Scontro treni, Fusaro: “Prova sistema che non funziona: la legge del profitto spietata"

14 luglio 2016 ore 10:41, Marta Moriconi
“Al di là delle singole responsabilità, stiamo assistendo a una tragedia gravissima prodotta da un sistema che non funziona e che essenzialmente si fonda sulla privatizzazione dei servizi”. E’ l’assunto dal quale Diego Fusaro, filosofo, parte per analizzare cosa c’è dietro lo scontro tra treni in Puglia, nell’intervista a Intelligonews. 

Esistono responsabilità dei privati (in senso lato) in questa tragedia? Certi servizi essenziali devono restare in mano pubblica? 

"Al di là delle singole responsabilità che certo vi sono ed è giusto fare emergere, direi in generale che stiamo assistendo a una tragedia gravissima prodotta da un sistema che non funziona e che essenzialmente si fonda sulla privatizzazione dei servizi, con alcune conseguenze degne di rilievo. Primo: in primo che non tutti possono usufruire di servizi di alto livello per cui si crea una polarizzazione anche nell’uso dei servizi. Secondo: se prevale la legge del profitto, prevale anche la legge del cercare di fare più profitto possibile a scapito del livello dei servizi e della sicurezza, come abbiamo visto nel caso tragico dell’incidente".

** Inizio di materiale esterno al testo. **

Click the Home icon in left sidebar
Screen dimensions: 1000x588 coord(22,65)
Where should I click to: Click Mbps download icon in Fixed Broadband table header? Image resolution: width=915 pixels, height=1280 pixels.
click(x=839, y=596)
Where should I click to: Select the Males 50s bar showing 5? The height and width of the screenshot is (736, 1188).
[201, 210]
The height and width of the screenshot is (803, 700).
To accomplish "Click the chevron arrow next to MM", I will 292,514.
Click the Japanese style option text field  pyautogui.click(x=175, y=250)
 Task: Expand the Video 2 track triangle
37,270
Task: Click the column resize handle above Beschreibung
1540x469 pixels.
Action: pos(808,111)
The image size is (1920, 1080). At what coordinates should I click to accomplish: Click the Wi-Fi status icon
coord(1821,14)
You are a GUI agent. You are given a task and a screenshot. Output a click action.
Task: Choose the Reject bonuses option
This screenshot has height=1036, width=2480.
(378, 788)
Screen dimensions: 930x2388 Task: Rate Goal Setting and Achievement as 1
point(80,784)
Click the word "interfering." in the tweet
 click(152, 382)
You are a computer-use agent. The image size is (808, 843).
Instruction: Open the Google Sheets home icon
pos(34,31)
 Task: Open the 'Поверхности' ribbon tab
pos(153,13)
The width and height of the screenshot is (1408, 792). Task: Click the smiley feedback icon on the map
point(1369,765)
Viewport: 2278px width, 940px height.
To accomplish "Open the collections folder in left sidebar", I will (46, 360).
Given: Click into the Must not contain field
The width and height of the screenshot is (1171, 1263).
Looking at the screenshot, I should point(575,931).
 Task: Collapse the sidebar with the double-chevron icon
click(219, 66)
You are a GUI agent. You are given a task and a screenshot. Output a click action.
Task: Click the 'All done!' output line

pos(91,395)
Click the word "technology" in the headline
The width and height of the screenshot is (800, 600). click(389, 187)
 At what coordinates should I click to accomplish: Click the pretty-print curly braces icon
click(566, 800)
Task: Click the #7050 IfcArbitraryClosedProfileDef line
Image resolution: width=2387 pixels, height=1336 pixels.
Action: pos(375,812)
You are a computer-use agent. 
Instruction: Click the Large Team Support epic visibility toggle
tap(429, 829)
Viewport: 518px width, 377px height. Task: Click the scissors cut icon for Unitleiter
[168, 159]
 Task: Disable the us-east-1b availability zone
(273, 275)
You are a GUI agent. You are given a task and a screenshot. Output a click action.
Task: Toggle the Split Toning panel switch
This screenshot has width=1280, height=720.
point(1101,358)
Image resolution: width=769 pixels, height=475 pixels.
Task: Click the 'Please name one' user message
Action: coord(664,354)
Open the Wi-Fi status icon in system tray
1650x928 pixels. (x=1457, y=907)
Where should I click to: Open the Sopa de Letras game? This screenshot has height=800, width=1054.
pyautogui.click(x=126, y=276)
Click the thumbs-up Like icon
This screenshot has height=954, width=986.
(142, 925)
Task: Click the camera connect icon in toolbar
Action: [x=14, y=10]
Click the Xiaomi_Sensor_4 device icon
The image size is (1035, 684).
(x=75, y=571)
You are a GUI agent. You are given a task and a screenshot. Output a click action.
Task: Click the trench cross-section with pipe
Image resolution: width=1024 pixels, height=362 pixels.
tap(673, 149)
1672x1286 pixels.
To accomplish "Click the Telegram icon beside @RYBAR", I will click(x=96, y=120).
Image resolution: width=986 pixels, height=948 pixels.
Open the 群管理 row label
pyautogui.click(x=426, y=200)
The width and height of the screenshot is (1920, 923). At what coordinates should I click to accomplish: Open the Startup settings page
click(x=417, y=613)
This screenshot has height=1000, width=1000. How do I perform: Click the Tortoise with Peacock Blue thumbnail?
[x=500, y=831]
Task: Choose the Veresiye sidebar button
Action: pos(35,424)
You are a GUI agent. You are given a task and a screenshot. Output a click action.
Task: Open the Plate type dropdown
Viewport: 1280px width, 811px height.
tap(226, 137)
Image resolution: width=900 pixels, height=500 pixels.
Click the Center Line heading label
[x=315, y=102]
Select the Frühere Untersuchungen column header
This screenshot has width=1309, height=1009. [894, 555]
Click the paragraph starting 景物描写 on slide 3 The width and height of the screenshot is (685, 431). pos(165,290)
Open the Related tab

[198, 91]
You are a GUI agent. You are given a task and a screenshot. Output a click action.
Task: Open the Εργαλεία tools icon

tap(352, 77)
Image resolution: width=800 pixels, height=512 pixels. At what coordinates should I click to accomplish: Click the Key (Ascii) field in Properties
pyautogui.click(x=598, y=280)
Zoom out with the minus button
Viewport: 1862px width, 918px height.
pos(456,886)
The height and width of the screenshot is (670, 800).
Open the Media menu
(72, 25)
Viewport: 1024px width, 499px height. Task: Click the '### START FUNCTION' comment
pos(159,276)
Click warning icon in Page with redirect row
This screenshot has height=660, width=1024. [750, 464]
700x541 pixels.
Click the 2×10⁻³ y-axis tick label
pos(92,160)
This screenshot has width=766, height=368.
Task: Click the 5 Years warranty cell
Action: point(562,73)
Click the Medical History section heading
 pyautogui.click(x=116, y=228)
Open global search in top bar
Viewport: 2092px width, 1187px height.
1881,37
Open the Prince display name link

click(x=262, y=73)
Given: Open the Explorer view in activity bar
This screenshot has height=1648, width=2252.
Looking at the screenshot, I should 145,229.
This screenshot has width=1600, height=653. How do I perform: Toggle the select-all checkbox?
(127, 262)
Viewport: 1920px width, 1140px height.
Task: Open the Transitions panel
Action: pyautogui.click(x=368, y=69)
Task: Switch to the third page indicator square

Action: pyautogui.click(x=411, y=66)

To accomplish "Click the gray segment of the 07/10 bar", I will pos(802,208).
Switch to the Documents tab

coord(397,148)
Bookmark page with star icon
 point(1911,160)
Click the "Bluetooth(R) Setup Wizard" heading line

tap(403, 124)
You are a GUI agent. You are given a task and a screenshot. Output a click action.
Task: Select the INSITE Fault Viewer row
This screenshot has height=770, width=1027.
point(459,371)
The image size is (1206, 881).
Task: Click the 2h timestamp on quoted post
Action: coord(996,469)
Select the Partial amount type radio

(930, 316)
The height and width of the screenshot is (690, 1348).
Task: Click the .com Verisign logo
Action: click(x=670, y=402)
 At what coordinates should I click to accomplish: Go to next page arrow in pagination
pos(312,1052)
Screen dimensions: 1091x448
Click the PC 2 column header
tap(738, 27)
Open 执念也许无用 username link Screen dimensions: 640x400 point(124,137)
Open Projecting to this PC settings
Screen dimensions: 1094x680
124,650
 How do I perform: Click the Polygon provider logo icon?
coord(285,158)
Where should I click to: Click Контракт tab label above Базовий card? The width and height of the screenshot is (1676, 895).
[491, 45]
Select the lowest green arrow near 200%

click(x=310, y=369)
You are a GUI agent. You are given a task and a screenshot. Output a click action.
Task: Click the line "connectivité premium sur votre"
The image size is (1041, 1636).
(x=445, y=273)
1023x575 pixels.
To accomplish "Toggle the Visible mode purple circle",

Scontro treni, Fusaro: “Prova sistema che non funziona: la legge del profitto spietata'
Provocazione: ormai gli animali viaggiano meglio dei pendolari. Ci preoccupiamo (giustamente) delle condizioni in cui viaggiano gli animali ma i pendolari lo fanno in condizioni agghiaccianti. Qual è la sua valutazione?

"Giustamente ci si preoccupa molto dei diritti degli animali e dei diritti in generale di tutte le forme dei viventi, poi concretamente però si assiste a queste scene di violazione dei più elementari diritti umani. Effettivamente i pendolari sono costretti a una vita infame, non solo per i servizi spesso scadenti, ma anche per il fatto che, per un verso si potenzia la linea ad Alta Velocità Torino-Milano-Bologna-Roma-Salerno e poi al tempo stesso si indebolisce, di depotenzia tutte le linee regionali e locali rendendo sempre più difficile la vita dei pendolari. Invece, bisognerebbe potenziare anche le linee provinciali, regionali, anche quelle meno ad altra percorrenza che uniscono centri meno importanti". 

Abbiamo spesso criticato l’Ue, ma qui i fondi europei c’erano, solo che non erano stati spesi. Qualche volta è anche colpa nostra quindi….

"Uno dei pochissimi aspetti positivi che ha l’Europa è che mette a disposizione dei fondi da utilizzare per dei servizi e poi paradossalmente noi non li utilizziamo e quindi tornano all’Europa con tutte le conseguenze che ne derivano. Questo va detto: stavolta la responsabilità è nostra e on ha senso dire che la colpa è dell’Europa, una volta tanto che essa è innocente".